Entrevista com Mestre Zulu 2ème partie
Mestre Zulu a accepté de répondre à quelques questions de l’initiative d’un ancien élève du Grupo Cultura Capoeira, Emmanuel CHALOT. En attendant que le Mestre arrive, voici quelques précieuses informations pour enrichir notre culture capoeiristique !
GCC : Pourquoi être autodidacte dans la capoeira? Quels étaient les obstacles, les inconvénients?
Mestre Zulu : Je suis autodidacte dans la capoeira par des circonstances impératives. J’habite Brasilia depuis 1957. Brasilia, ville planifiée par l’urbaniste Lúcio Costa et par l’architecte Oscar Niemeyer, fut construite en approximativement 4 ans (1956/1960) et inaugurée le 21 avril 1960. Pendant les premières années après l’inauguration, il n’y avait pas de capoeira dans la nouvelle capitale. Très peu de villes Brésiliennes avaient de la capoeira. En 1967, j’ai connu un capoeiriste de la zone nord de Rio de Janeiro, Luis Sérgio Lacerda, avec qui je me suis entraîné pendant 8 mois cette année là. L’année suivante, je n’avais plus personne avec qui m’entraîner, et à ce moment j’ai commencé à m’entraîner seul. J’ai cherché à apprendre la capoeira même sans professeur ni mentor qui m’enseignait ou qui donnait des cours. Par moi- même, avec mes efforts et ma persistance, j’ai recherché diverses sources pour mon apprentissage, en observant les autres capoeiristes et mestres. Beaucoup d’observation, beaucoup d’entraînement, beaucoup de lecture, beaucoup de recherches et beaucoup de doutes. J’ai affronté beaucoup de difficultés au début du processus d’apprentissage, au-delà des tentatives continues, d’erreurs et de réussites.
GCC : Être “Maître de capoeira”, cela représente quoi au juste? Quelle est la signification?
Mestre Zulu : Être maître de capoeira signifie être quelqu’un qui a acquis une connaissance spéciale de la modalité, transmis à d’autres son savoir et formé des disciples, atteignant la reconnaissance du mérite de ses pairs. Selon le système Ideário de graduations, nous avons deux grades et titres de Mestres. Le Mestre edificador est celui qui a reçu la corde rouge. Il est en phase d’édification ou dans un processus de construction de sa “maîtrise” (l’Art d’être Maître) et de son travail. Ensuite le Mestre dignificador est celui qui a reçu comme graduation la corde blanche, après des années de travail et la formation d’autres Mestres. Son travail rend sa dignité à la capoeira et au-delà de la reconnaissance du mérite de ses pairs, il a atteint la reconnaissance du mérite de la société.
GCC : Quel est l'avenir de la capoeira selon vous dans les dix prochaines années?

* [CONSIGNES]:
1) Répondez aux questions suivantes à partir de l'entretien.
(a) Depuis quelle année Mestre Zulu habite-t-il Brasilia ?
(b) Pendant combien de mois s'est-il entraîné avec Luis Sérgio Lacerda en 1967 ?
(c) Quelle corde reçoit le Mestre dignificador ?
2) Recopiez le passage de l'entretien compris entre « Mestre Zulu : Être » et « dix prochaines années? », inclus, en substituant « corde verte » à « corde rouge ».
Appuyez-vous uniquement sur l'entretien pour répondre.

* [ENTRÉES]:
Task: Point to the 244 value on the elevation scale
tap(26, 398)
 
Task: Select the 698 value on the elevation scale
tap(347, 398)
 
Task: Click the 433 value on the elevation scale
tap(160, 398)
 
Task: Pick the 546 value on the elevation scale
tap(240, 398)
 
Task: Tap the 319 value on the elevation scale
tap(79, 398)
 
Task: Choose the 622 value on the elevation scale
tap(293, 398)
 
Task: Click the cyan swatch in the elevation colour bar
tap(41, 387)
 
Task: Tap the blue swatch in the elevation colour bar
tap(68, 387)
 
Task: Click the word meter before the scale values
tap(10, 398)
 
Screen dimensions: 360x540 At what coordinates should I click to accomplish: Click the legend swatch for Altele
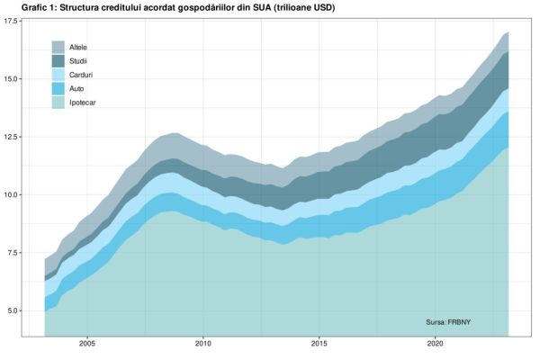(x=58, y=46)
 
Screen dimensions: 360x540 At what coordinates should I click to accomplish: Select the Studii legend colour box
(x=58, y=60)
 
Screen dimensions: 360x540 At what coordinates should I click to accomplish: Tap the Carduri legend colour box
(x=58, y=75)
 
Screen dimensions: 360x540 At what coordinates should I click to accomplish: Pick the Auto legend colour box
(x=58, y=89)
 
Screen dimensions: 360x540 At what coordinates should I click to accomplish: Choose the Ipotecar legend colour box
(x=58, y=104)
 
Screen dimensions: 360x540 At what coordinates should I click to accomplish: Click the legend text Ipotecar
...
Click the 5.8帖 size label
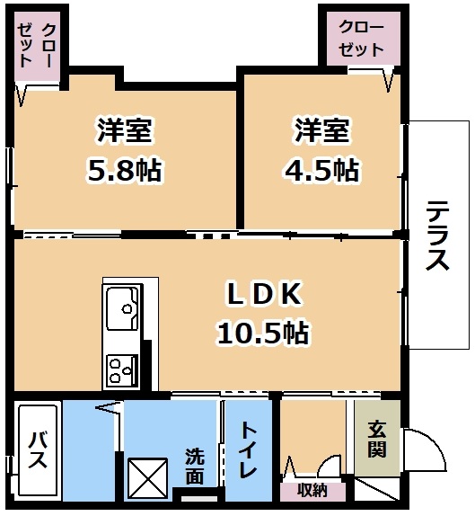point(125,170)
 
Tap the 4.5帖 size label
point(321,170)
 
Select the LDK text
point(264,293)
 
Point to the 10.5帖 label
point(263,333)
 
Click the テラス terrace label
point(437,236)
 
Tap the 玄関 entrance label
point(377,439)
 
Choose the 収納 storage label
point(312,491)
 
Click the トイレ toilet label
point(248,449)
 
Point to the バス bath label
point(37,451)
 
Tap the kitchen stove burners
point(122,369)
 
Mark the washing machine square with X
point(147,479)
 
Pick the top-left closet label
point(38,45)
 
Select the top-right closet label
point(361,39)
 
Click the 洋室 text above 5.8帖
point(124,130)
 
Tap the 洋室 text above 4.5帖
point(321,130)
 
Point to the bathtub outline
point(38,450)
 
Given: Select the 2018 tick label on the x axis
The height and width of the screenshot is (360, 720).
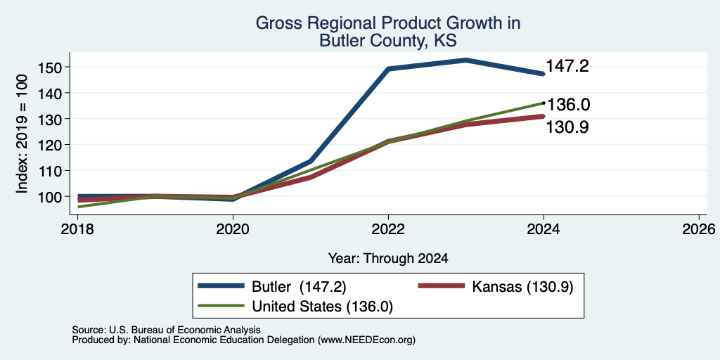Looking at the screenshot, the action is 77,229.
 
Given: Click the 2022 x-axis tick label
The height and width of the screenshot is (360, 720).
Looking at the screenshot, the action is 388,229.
---
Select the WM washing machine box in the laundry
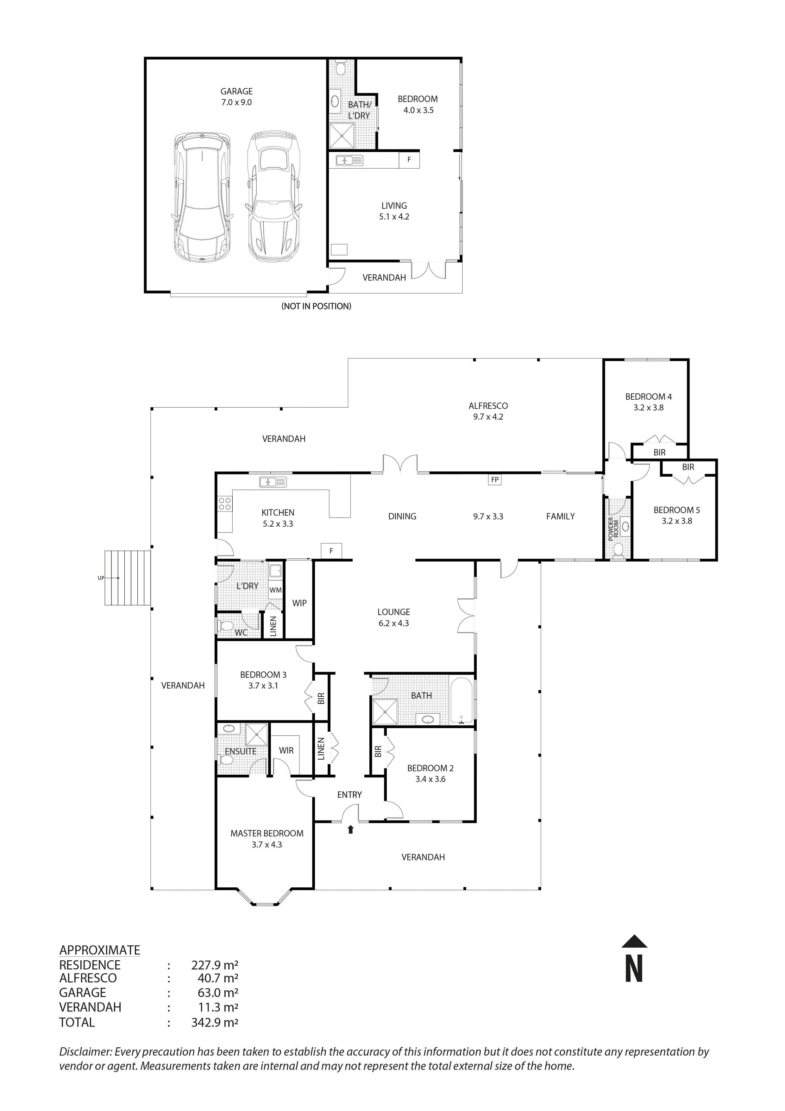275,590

* [CORRIGÉS]:
1)
(a) Depuis 1957.
(b) Pendant 8 mois.
(c) La corde blanche.

2)
Mestre Zulu : Être maître de capoeira signifie être quelqu’un qui a acquis une connaissance spéciale de la modalité, transmis à d’autres son savoir et formé des disciples, atteignant la reconnaissance du mérite de ses pairs. Selon le système Ideário de graduations, nous avons deux grades et titres de Mestres. Le Mestre edificador est celui qui a reçu la corde verte. Il est en phase d’édification ou dans un processus de construction de sa “maîtrise” (l’Art d’être Maître) et de son travail. Ensuite le Mestre dignificador est celui qui a reçu comme graduation la corde blanche, après des années de travail et la formation d’autres Mestres. Son travail rend sa dignité à la capoeira et au-delà de la reconnaissance du mérite de ses pairs, il a atteint la reconnaissance du mérite de la société.
GCC : Quel est l'avenir de la capoeira selon vous dans les dix prochaines années?